→ **TASK INSTRUCTIONS**:
The lines of the records that include "computer" should all be copied.
═════ RECORDS TO PROCESS
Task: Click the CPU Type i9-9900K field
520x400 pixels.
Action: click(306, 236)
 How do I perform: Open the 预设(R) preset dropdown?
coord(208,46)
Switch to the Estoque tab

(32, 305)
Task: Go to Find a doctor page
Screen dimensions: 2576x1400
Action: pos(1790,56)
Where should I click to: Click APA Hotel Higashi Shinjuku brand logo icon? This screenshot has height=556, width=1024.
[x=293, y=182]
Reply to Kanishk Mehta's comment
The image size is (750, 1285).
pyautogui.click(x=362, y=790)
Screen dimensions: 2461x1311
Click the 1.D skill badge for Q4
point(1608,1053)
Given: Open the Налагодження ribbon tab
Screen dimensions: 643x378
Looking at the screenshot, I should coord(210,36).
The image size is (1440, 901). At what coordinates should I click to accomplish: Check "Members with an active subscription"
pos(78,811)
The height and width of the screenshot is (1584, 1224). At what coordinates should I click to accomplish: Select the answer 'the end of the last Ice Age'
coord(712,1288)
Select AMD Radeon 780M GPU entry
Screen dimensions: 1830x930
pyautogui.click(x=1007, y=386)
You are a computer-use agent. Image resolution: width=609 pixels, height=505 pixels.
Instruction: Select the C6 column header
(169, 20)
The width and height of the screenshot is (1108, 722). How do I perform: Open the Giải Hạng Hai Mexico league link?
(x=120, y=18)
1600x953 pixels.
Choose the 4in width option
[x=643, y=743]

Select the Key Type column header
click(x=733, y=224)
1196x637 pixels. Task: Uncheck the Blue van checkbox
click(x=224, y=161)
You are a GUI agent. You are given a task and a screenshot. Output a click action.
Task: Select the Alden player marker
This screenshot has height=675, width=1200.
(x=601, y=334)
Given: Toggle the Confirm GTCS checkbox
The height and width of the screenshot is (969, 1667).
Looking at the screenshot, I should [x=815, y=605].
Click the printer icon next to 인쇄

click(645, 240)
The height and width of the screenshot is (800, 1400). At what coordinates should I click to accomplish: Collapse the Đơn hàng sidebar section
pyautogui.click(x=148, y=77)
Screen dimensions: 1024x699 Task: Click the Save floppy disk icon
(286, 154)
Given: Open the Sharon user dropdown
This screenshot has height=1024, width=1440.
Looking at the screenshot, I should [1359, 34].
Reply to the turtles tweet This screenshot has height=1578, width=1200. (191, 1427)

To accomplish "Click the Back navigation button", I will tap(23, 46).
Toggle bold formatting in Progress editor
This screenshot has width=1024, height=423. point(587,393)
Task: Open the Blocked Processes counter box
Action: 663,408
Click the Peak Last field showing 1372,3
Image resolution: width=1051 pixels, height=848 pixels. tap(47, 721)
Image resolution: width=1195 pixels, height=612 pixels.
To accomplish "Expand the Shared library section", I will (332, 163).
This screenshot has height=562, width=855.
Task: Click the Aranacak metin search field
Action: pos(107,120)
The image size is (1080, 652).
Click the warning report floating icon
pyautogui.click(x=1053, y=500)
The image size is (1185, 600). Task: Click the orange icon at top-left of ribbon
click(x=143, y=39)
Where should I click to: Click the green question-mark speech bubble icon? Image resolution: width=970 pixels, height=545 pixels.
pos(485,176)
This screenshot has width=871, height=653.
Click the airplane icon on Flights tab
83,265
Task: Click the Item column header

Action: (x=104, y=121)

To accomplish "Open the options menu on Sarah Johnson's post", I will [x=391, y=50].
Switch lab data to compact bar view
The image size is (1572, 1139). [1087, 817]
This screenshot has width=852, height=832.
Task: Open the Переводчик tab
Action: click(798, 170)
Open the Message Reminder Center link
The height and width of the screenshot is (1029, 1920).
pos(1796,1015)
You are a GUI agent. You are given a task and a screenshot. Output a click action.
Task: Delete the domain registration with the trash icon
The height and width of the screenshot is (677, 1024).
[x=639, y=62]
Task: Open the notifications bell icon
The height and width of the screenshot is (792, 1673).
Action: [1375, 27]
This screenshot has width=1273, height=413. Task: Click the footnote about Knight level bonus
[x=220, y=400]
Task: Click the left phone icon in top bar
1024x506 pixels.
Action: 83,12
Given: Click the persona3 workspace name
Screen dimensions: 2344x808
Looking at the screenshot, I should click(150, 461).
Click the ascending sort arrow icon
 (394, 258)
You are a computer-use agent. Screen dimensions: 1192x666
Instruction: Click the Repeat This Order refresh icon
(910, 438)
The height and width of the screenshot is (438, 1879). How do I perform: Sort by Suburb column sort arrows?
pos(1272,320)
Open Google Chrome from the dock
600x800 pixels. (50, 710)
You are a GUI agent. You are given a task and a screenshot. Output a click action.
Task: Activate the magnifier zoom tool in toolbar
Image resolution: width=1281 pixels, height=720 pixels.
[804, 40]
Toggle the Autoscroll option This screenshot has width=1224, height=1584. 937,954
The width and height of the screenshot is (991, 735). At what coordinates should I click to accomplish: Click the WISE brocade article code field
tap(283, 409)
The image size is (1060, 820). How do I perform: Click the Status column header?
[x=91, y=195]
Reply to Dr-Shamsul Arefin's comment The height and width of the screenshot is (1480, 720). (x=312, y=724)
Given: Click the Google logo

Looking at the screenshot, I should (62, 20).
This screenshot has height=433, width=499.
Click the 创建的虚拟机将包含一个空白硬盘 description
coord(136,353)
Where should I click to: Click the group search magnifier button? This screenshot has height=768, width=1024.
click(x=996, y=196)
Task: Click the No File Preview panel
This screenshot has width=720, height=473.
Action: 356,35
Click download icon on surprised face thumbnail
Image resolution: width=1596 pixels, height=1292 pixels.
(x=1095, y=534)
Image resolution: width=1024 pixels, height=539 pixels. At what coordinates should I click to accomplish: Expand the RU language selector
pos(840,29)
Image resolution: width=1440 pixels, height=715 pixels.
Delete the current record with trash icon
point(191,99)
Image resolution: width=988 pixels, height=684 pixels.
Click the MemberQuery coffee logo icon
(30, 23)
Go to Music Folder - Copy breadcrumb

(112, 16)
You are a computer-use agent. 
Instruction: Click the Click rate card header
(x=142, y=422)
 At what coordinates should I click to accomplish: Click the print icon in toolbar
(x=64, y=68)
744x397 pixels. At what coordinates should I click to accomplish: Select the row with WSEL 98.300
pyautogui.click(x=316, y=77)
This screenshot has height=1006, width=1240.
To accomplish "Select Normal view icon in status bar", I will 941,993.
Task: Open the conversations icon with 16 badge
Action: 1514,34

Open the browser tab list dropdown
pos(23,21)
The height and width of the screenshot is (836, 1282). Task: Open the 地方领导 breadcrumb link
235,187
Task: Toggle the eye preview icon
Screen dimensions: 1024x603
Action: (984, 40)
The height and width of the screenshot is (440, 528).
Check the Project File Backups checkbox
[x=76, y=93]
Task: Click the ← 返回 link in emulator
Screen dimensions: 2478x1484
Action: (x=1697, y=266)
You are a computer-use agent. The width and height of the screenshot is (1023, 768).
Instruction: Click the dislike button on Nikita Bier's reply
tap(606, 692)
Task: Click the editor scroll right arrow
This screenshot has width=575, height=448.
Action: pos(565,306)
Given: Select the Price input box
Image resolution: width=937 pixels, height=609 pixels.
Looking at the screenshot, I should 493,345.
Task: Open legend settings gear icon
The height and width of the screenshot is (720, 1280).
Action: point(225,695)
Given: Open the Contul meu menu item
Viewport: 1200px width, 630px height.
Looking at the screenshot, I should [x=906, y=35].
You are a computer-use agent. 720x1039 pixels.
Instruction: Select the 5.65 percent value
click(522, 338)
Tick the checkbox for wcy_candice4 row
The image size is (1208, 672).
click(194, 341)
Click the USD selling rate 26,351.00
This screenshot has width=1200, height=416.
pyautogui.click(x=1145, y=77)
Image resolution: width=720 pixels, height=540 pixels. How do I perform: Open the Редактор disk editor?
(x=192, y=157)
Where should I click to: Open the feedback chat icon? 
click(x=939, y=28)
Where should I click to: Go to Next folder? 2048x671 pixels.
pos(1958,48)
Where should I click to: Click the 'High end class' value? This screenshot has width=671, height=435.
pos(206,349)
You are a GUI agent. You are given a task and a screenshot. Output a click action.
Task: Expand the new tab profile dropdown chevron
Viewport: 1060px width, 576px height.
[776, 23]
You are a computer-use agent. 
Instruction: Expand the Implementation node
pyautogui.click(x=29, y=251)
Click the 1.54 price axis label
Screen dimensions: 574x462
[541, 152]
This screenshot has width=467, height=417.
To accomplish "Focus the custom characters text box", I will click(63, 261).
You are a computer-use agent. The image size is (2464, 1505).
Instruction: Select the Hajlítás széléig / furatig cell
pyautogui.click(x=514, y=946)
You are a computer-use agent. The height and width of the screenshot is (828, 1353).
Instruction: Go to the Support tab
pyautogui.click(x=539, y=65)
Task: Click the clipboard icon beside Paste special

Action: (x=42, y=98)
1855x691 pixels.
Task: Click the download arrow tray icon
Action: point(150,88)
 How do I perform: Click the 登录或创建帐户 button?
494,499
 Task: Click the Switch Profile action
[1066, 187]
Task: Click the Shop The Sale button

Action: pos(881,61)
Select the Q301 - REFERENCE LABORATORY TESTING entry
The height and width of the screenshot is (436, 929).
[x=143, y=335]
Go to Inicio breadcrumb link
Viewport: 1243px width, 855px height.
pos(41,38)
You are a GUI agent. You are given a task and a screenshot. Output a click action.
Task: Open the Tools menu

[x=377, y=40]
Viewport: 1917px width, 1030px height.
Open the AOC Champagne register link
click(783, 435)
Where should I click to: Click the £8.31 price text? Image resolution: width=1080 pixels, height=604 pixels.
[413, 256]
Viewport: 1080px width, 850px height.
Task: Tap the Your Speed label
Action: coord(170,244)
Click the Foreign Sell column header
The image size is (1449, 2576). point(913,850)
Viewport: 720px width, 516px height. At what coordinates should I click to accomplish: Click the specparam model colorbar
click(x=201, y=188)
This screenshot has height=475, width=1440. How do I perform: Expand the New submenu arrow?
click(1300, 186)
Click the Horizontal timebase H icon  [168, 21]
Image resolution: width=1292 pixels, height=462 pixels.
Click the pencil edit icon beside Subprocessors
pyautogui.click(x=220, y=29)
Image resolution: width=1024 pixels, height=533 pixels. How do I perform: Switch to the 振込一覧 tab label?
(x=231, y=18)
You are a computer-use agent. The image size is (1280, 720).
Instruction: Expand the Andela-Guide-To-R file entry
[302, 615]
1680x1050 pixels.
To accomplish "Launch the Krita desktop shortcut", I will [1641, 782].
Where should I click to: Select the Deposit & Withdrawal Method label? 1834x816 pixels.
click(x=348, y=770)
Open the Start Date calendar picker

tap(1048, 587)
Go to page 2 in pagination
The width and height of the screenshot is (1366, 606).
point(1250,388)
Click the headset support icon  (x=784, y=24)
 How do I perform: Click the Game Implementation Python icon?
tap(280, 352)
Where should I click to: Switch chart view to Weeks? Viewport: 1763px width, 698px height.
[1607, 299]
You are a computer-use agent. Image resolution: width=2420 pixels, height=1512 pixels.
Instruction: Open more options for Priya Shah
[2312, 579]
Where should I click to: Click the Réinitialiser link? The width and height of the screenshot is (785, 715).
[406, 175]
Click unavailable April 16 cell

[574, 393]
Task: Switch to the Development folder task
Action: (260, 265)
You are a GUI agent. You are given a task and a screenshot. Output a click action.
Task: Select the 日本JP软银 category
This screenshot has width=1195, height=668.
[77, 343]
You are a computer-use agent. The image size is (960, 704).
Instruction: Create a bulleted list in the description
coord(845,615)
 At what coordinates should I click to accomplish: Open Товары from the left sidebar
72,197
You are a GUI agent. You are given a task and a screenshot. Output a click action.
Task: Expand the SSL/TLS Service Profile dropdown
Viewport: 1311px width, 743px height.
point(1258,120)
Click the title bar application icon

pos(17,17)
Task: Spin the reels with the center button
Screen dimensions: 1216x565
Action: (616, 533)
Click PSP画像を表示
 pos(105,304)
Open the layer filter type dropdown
══════════
→ **COMPLETED TASK**:
You are a computer-use agent. Image resolution: width=609 pixels, height=505 pixels.
You are a computer-use agent. Screen dimensions: 1192x666
You are a computer-use agent. 
You are a computer-use agent. The width and height of the screenshot is (1023, 768).
You are a computer-use agent. 720x1039 pixels.
You are a computer-use agent. 
You are a computer-use agent. The image size is (2464, 1505).
You are a computer-use agent. The height and width of the screenshot is (828, 1353).
You are a computer-use agent. The image size is (1280, 720).
You are a computer-use agent. Image resolution: width=2420 pixels, height=1512 pixels.
You are a computer-use agent. The image size is (960, 704).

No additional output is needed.